If a language were to assign to each number a unique word, that language would similarly have infinitely many words.
In China, a senior high-school student is expected to learn $\approx 6600$ characters, yet most can discuss numbers beyond $10000$.

Most advanced civilisations have relied upon number systems that represent numbers as some expansion of powers of some base.
For example, in Ancient Egypt, powers of ten from one to one million each had their own symbol (hieroglyph), with other numbers expressed by writing the appropriate number of copies of those basic symbols.
Such a system has the number ten as its base, and is referred to as a decimal number system.

![heiroglyphs.png](attachment:heiroglyphs.png)

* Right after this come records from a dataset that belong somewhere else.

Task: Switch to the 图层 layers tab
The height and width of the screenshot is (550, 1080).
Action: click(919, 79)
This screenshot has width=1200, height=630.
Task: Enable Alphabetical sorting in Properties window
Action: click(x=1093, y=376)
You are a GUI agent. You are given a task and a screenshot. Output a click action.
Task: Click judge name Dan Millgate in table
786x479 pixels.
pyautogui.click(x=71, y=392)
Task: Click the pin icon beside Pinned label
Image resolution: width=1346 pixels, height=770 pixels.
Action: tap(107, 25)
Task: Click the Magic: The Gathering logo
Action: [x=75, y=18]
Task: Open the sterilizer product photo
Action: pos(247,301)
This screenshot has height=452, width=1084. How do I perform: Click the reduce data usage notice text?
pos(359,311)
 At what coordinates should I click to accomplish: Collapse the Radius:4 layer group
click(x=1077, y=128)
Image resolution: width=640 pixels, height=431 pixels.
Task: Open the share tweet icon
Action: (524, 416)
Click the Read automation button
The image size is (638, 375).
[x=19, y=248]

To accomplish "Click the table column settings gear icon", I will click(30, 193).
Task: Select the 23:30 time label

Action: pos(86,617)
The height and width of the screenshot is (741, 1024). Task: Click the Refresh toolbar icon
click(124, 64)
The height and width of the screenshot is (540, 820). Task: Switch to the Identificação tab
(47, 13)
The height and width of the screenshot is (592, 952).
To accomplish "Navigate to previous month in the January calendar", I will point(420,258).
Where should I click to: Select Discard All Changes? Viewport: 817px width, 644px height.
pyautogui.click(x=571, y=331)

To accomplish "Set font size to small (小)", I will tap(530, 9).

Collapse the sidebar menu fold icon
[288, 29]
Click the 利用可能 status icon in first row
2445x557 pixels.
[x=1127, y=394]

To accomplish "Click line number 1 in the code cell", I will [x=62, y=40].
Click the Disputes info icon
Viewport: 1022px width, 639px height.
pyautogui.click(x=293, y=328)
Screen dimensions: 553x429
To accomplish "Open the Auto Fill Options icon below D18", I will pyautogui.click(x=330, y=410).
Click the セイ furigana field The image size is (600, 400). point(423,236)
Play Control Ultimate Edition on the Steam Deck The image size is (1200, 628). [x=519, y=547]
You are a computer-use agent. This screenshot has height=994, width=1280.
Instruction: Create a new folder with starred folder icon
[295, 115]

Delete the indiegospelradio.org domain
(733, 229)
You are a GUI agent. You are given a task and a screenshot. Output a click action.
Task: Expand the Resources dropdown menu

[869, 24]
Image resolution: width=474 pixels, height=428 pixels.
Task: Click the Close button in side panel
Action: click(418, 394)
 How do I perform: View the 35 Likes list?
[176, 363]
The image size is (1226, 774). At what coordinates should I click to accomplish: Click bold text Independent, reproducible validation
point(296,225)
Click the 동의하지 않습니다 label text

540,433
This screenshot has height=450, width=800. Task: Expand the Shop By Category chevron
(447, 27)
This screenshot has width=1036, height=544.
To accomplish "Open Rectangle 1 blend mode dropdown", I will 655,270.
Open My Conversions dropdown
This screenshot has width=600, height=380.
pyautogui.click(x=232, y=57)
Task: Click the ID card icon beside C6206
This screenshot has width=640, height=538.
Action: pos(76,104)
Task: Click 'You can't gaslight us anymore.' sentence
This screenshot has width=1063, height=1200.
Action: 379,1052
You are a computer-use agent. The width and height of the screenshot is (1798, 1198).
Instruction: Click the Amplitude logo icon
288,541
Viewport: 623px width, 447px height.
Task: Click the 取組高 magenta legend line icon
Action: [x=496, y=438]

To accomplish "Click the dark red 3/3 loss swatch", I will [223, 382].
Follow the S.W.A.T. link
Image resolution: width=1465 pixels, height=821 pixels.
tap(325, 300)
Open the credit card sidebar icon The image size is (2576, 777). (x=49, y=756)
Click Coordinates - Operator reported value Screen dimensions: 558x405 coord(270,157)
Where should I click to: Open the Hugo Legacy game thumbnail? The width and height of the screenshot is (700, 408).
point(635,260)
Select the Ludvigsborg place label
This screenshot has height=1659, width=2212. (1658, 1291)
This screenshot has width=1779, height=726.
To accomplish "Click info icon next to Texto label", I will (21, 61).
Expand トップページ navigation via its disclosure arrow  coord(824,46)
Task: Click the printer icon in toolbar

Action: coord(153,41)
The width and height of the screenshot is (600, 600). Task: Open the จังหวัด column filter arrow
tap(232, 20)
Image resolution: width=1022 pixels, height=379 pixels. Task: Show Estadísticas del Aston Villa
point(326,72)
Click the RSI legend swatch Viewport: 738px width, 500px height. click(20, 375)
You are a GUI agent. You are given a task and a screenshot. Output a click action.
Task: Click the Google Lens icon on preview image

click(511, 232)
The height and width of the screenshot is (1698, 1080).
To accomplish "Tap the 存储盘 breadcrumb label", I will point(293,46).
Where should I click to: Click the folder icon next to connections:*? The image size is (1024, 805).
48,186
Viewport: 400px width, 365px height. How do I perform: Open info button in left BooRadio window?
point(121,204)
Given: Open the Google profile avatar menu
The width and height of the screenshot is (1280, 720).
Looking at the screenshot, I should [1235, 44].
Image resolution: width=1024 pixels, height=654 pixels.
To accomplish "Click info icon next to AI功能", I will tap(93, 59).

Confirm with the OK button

In the prevailing positional decimal number system, integers are expressed as decimal numerals, ordered lists of numerals 0--9, encoding a decimal expansion,
\begin{equation}
    a_{n}a_{n-1}\ldots a_{1}a_{0} = \sum_{i=0}^{n} a_{i}\times 10^{i} .
\end{equation}
Real numbers may be expressed as two such numerals interposed by a decimal point, $.$,
\begin{equation}
    a_{n}a_{n-1}\ldots a_{1}a_{0}.b_{1}b_{2}\ldots b_{m-1}b_{m} = \sum_{i=0}^{n} a_{i}\times 10^{i} + \sum_{j=1}^{m} b_{j}\times 10^{-j}
\end{equation}
Typically, $n,m$ are chosen such that $a_{n}\ne 0$, $b_{m}\ne 0$.
The decimal expansion of irrational numbers, such as $\pi$, is infinite.
Such numbers are usually quoted to an appropriate number of significant digits, \textit{e.g.}, $\pi=3.1415$ (5 s.f.).
Additionally, some rational numbers, such as $1/7$, have infinitely repeating decimal expansions; to handle such cases, a variety of notations are used, such as writing a line over the repeating sequence,
\begin{equation}
    \frac{1}{70} = 0.0\overline{142857}.
\end{equation}

### Binary Numbers
The popularity of the base-ten number system may have something to do with the fact that humans each possess ten fingers (digits).
Bases eight, twelve, twenty, and sixty have also seen widespread use.
Modern computing is almost entirely based on the base-two, or binary number system, owing to the ease with which this system can be implemented in circuits using logic gates.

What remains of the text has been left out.